Nearly four years ago, four newborn baby girls were swaddled against the chill of a Chinese winter and placed carefully in a spot where they would quickly be discovered. Now those four girls live in America. This is their story. It is a story about adoption - and of course it is a love story - but it is also a tale of two cultures. A tale of four Chinese babies who became Americans in an instant and how they are now learning to be Chinese, in America.
Theirs is an extraordinary story, but in some ways it is as old as the culture they came from.There is even a Chinese proverb that applies: "An invisible red thread connects those destined to meet, regardless of time, place, or circumstance," the saying goes. "The thread may stretch or tangle, but never break." The proverb captures the miracle of their adoption, but also the reality of their past: the red thread brought them to America, but it will also tie them forever to China. Those of us who are raising them (one of the girls is my eldest daughter, Grace Shu Min) work hard to preserve that thread. We know it is the work of a lifetime.

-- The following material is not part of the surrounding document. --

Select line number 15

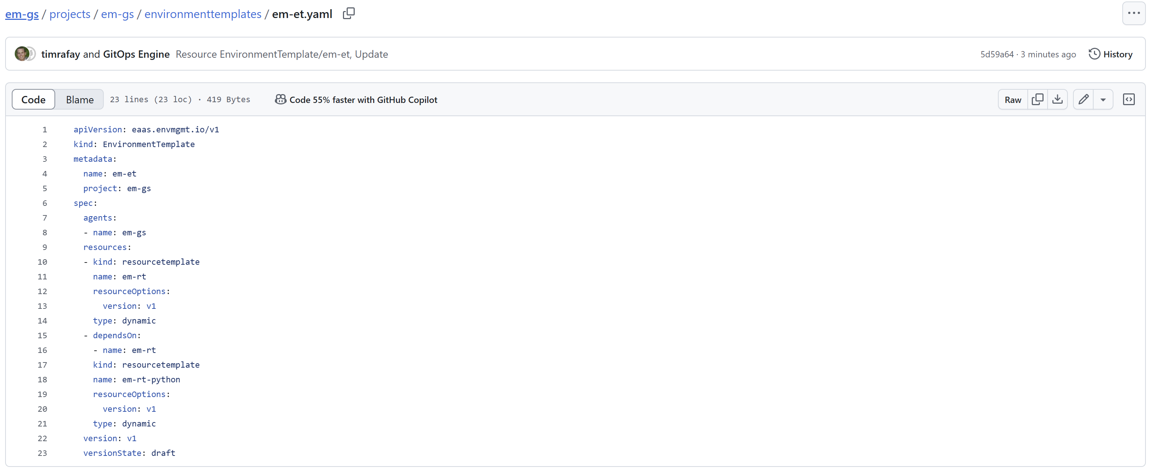42,335
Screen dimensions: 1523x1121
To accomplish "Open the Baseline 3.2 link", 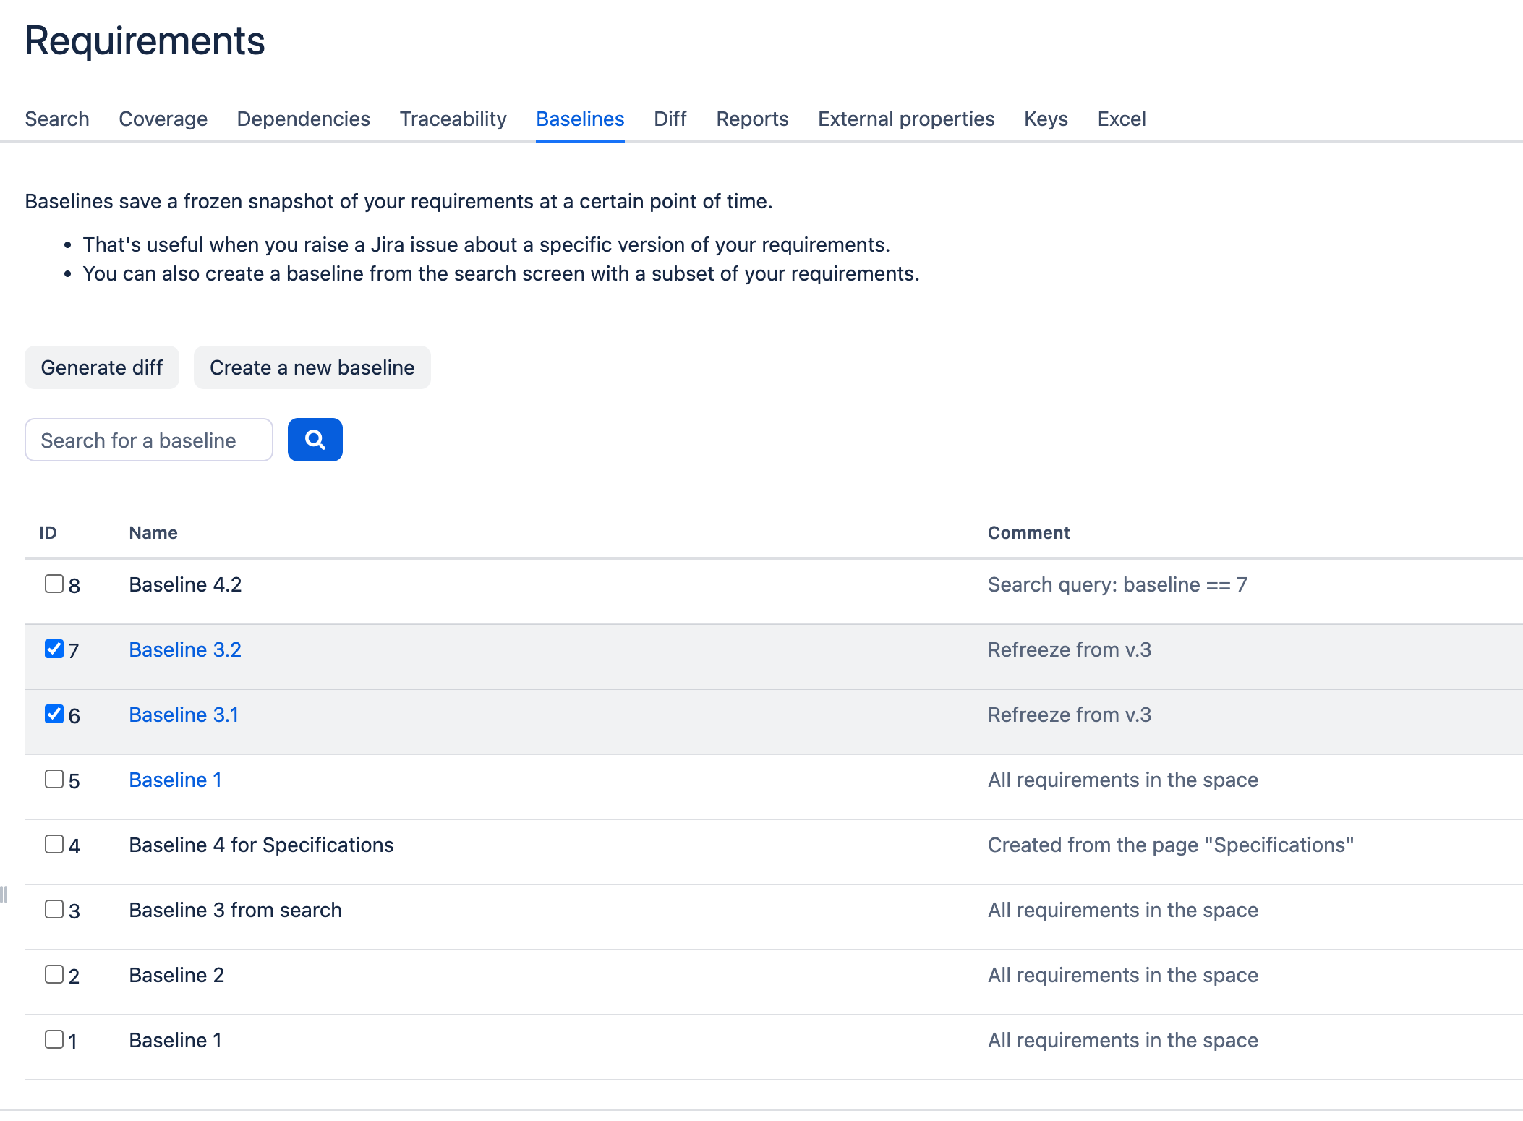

Grace Shu Min, now nearly four, often asks to hear the story of her adoption. It goes like this:
"Once upon a time, a very beautiful baby was born in China and her name was Yang Shu Min.
Everybody wanted to be Shu Min's Mummy.
"But only this Mummy was chosen to be Shu Min's Mummy, and she was so happy, she cried with joy. She got on one airplane, and another airplane, and another airplane, and a train and a car and a boat and a bus and a taxi, to take her to her baby girl. And when she held Shu Min in her arms she said: 'You are my baby girl. You will always be my baby girl. I will always love you'."
But I never get to the end of this saccharine love song, because the real Shu Min always interrupts: "Was that when I pooped on you?"
And then I have to tell the real story: that I was in the bath when she was delivered unexpectedly to my hotel room, and the dear friend who accompanied me to China initially closed the door in her face; that her first act was indeed to poop all over me; that she refused to look me in my two round eyes; that I wept so hard during the official adoption proceedings that I could not answer the crucial question: "Do you promise you will never abandon her?"
But Grace's life story does not begin with the moment she pooped on me. It starts eight months earlier, when she came to live in the baby room of the Yangzhou Social Welfare Institute, in the Yangtze city of Yangzhou, in China's Jiangsu province. She was six days old, and had been discovered outside the local health club. She was taken to the police station, and from there to the orphanage, which named her. And so Yang Shu Min was born.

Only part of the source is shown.